CT Scans FAQ
How does a CT scan work?
The CT scanner uses x-rays to produce cross sectional images of the human body.
What are the benefits of a CT scan?
- Precise staging of a disease.
- Safe, non-invasive diagnostic procedure.
- Provides detailed diagnostic information.
- Shorter time for definitive diagnosis.
- Earlier detection of disease with fewer invasive diagnostic procedures.
- Can result in less intensive surgery and/or avoidance of some surgeries.
- Identification of distant tumors.
What should I do prior to the CT scan?
- Tell your doctor and technologist if you are diabetic.
- Tell your doctor and technologist if you are allergic to IV contrast (x-ray dye).
- Tell your doctor if you are pregnant, think you might be pregnant or if you are a nursing mother.
- Wear comfortable clothing in layers.
- You may wear your hearing aid, glasses and dentures to the PET/CT center but leave valuables at home.
- Take any prescribed medications on the day of your test unless instructed differently by your doctor.
- Do not eat for at least four hours before your scan.
- Drink only clear liquids for four hours prior to your exam.
- Increase water intake starting the night before the exam.
- Depending on the type of exam you are having, you may be asked to drink diluted barium before your exam.
Can I eat or drink before my scan?
Typically, you will be asked to not eat or drink anything except water for at least four hours before your scan.
How long will the scan last?
You can expect to be in the CT area for approximately an hour.

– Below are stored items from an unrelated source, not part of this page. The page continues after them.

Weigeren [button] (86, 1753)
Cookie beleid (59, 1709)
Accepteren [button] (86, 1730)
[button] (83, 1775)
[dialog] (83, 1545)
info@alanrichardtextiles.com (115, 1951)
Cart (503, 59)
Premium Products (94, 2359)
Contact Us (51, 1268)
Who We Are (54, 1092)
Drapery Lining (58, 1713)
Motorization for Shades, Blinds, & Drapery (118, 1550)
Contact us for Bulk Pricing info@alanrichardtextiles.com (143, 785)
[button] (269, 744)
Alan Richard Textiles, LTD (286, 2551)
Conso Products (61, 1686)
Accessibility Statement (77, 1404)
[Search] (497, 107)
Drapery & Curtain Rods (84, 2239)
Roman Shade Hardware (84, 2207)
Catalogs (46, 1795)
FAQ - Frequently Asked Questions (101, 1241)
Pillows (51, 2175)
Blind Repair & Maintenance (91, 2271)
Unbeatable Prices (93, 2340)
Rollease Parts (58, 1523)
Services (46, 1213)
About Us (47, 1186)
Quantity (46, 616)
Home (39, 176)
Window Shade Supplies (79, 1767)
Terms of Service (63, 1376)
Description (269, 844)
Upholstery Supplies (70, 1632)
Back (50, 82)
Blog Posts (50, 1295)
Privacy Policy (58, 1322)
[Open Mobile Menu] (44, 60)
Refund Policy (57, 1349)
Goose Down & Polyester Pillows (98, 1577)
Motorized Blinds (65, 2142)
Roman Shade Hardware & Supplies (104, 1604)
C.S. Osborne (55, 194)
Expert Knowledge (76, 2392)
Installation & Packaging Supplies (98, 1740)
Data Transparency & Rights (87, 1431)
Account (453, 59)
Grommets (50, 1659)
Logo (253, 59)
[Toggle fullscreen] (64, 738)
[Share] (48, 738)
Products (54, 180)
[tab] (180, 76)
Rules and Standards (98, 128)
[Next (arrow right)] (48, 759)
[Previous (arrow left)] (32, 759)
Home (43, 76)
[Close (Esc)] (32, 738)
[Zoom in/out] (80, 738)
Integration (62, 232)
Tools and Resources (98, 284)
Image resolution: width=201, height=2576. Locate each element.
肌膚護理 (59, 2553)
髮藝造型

The actual scan takes about 15 minutes.
How do I prepare for the scan?
Different tests require different preparations. You may be asked to drink an oral contrast agent which may be diluted barium or diluted IV contrast. The oral contrast must be ingested approximately 90 minutes (1-1/2 hours) prior to the time you are scanned. The oral contrast allows the Radiologist to distinguish your normal intestines from abnormalities in the abdomen and pelvis.
Will the exam require an injection?
Other tests may require you to only drink clear liquids 4 hours prior to your exam or have some lab work done. Some exams require the injection of IV contrast material administered by a technician through an IV.
This allows the Radiologist to see your organs and soft tissue with more clarity. This contrast material may cause a warm sensation in your body; it will only last momentarily and will not cause any pain.
What do I need to tell my doctor or technologist?
If you have a history of prior allergic reaction, please let the doctor or technologist know.
What will the test be like?
The CT machine looks like a large square doughnut and only covers the area that is being examined. Once the technologist positions you on the table the scan will begin. During the exam you will be in the room alone; however, your technologist will be able to see and hear you throughout the whole procedure. Each CT room has pictorial “skylights” above the scanner to help you stay relaxed and comfortable.
How will I feel after the test?
You will be able to return to normal activities after your scan.
How will my physician get the results?
After your scan is completed, a Radiologist will study the exam by looking at the images on a computer using the Picture Archiving & Communication System (PACS). The Radiologist will issue a report and a copy of that report will be sent to your physician. Your physician’s office will then contact you with the results. Films of the exam can also be produced and sent to your physician.